Source extract:
--------------------------------------------------

QRATPre+ is the first available implementation of the QRAT/QRAT+ proof systems for redundancy removal in QBF preprocessing.
For redundancy checking, the QRAT+ system relies on QBF-specific unit propagation with universal reduction to handle the literals of certain universal variables. This is in contrast to QRAT, which applies propositional unit propagation and treats every variable as existentially quantified. As a result, redundancy removal based on QRAT+ is more powerful than based on QRAT. That strength of QRAT+ is with respect to single applications of rewrite rules. E.g., QRAT+ can remove particular clauses by a single application of a rewrite rule, while QRAT can remove that clause only by applying a sequence of rules.

--------------------------------------------------

Source material:
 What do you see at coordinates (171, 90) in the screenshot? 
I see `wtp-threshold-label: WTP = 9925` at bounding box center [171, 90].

--------------------------------------------------

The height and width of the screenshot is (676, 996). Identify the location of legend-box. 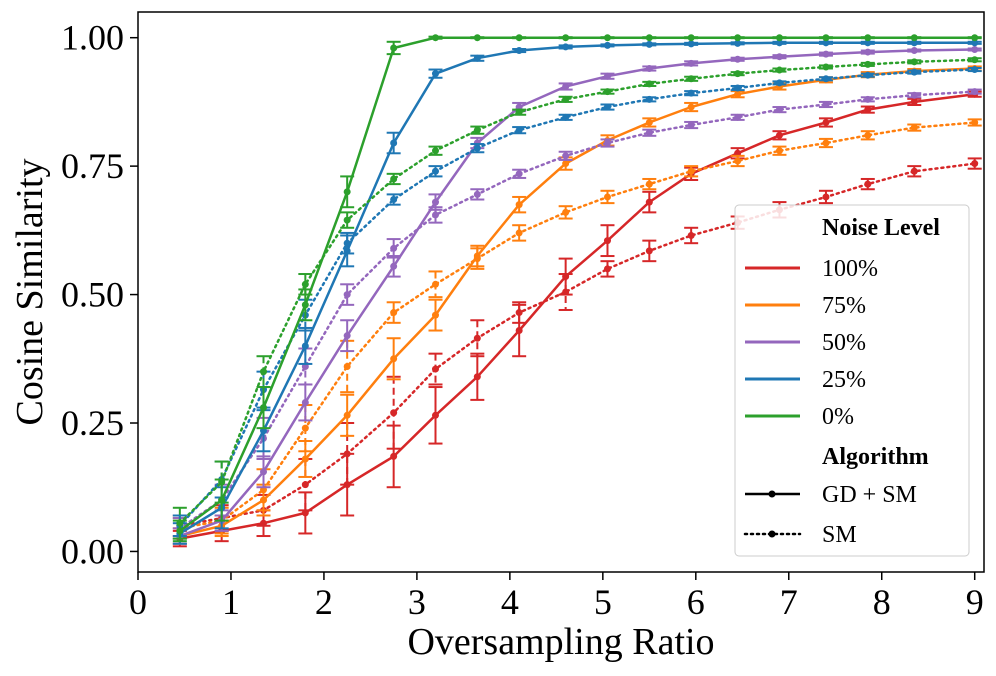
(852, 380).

--------------------------------------------------

Written task 1:
Print the passage from the QRATPre+ description, starting at "For redundancy checking, the" and ending at "sequence of rules.".
Written task 2:
According to the QRATPre+ description, how does QRAT treat every variable during unit propagation?

Answer area 1:
For redundancy checking, the QRAT+ system relies on QBF-specific unit propagation with universal reduction to handle the literals of certain universal variables. This is in contrast to QRAT, which applies propositional unit propagation and treats every variable as existentially quantified. As a result, redundancy removal based on QRAT+ is more powerful than based on QRAT. That strength of QRAT+ is with respect to single applications of rewrite rules. E.g., QRAT+ can remove particular clauses by a single application of a rewrite rule, while QRAT can remove that clause only by applying a sequence of rules.

Answer area 2:
As existentially quantified.